▶ Provided passage

####################

We wanted to do a 50th anniversary of Peanuts celebration, but hotel construction put the plans for a Santa Rosa convention on hold. United Media, the syndicate that owned Peanuts, was located in Manhattan, and NCS conventions draw the biggest crowds when they are in New York City, so I decided to do the 2000 convention in New York. My wife, Peg and I flew to New York twice and visited a half dozen prospective hotels. We got competing bids from three hotels and spent a month haggling prices with all three before deciding on the World Trade Center Marriott in lower Manhattan, which gave us a great deal on Memorial Day weekend, when lower Manhattan is traditionally deserted. Before that, the NCS usually had their Reuben Awards on Mothers Day weekend. I got some angry blasts of criticism from old NCSers in New York who thought it was outrageous to have the convention in lower Manhattan because it should have been in Midtown, where it always used to be. “Nobody wants to go downtown!” they told me.

####################

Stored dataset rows
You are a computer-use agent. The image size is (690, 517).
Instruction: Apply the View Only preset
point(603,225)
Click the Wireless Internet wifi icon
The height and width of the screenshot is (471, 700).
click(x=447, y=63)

####################

▶ Aim
Answer these questions using the passage on the 2000 NCS convention:
(a) Which hotel was chosen for the convention?
(b) On which weekend did the NCS usually hold its Reuben Awards before then?
(c) Where did old NCSers in New York say the convention should have been held?
These rows were taken from a separate source.

▶ Worked answer
(a) The World Trade Center Marriott in lower Manhattan.
(b) Mothers Day weekend.
(c) Midtown.